**What you will do**.
Retype, with no pictures, each line from the one that holds "Instruction: Expand the 审批流程状态 dropdown" through the last line of the entries below, both included.

*-*-*

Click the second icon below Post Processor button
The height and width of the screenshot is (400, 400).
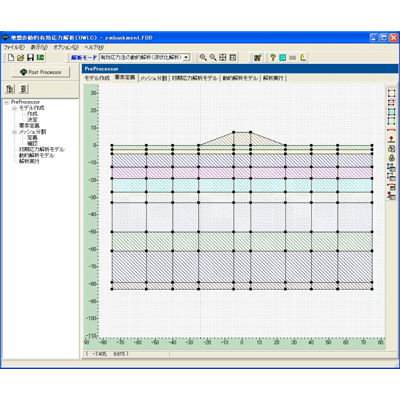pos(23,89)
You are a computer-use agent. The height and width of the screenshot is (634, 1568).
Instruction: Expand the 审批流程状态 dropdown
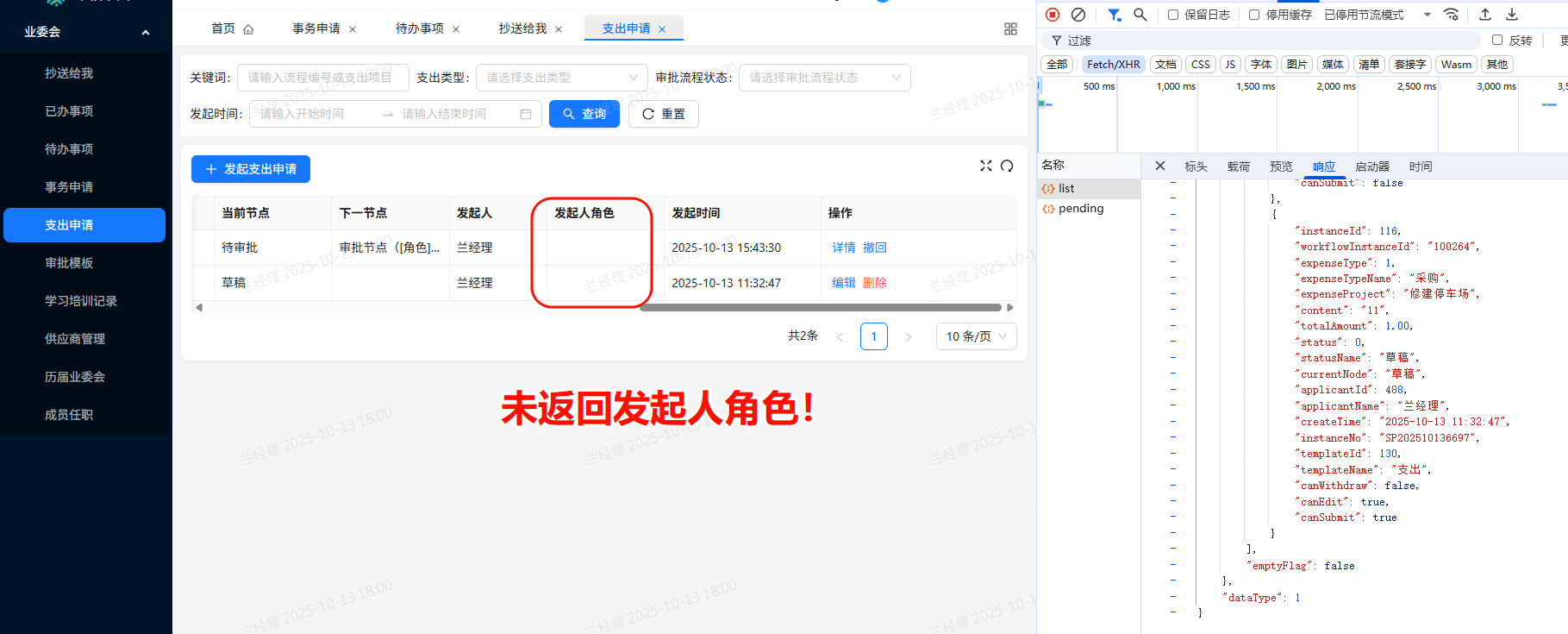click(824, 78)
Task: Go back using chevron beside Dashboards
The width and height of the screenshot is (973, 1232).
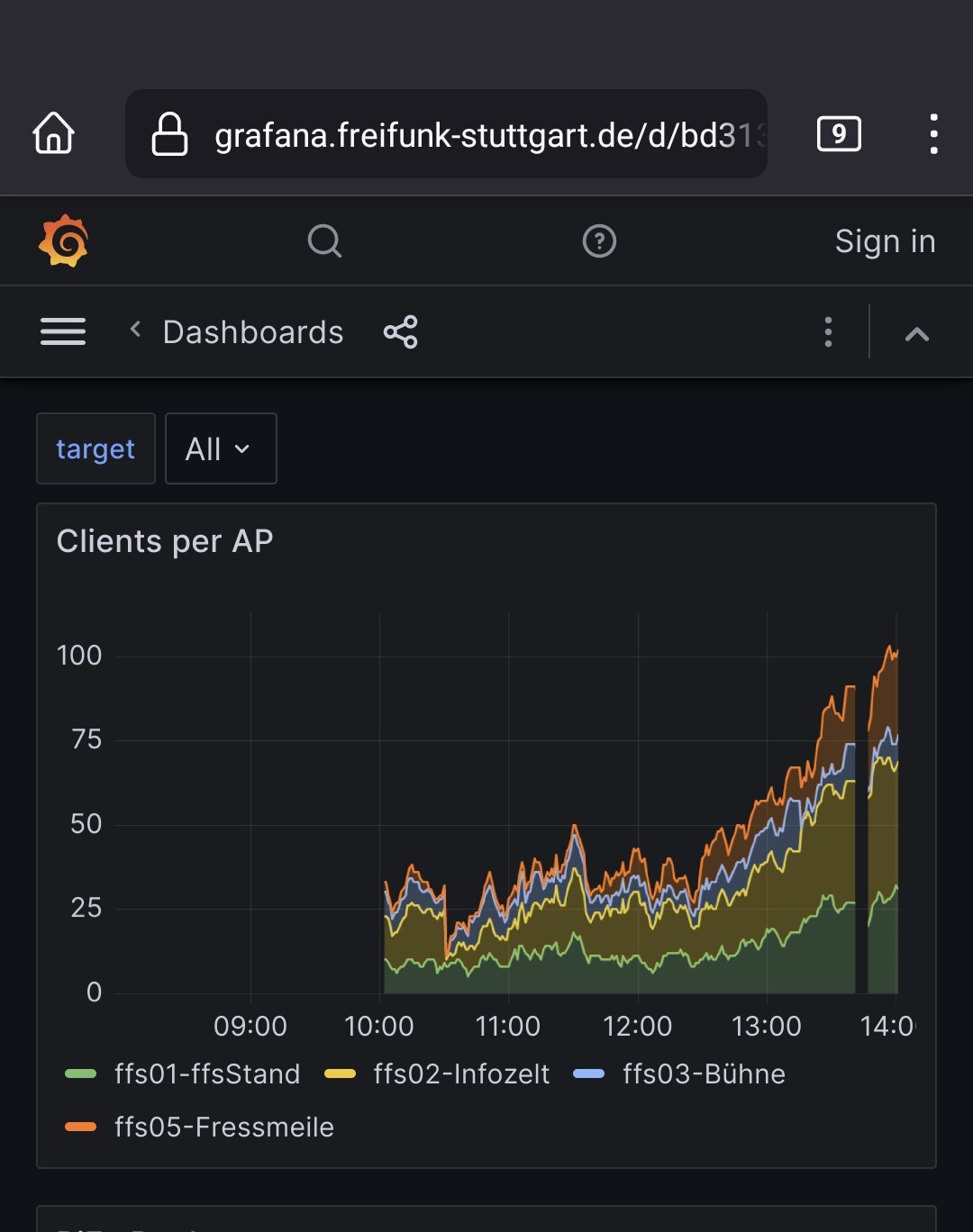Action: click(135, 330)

*-*-*

**Problem solution**.
Instruction: Expand the 审批流程状态 dropdown
click(824, 78)
Task: Go back using chevron beside Dashboards
The width and height of the screenshot is (973, 1232).
Action: click(135, 330)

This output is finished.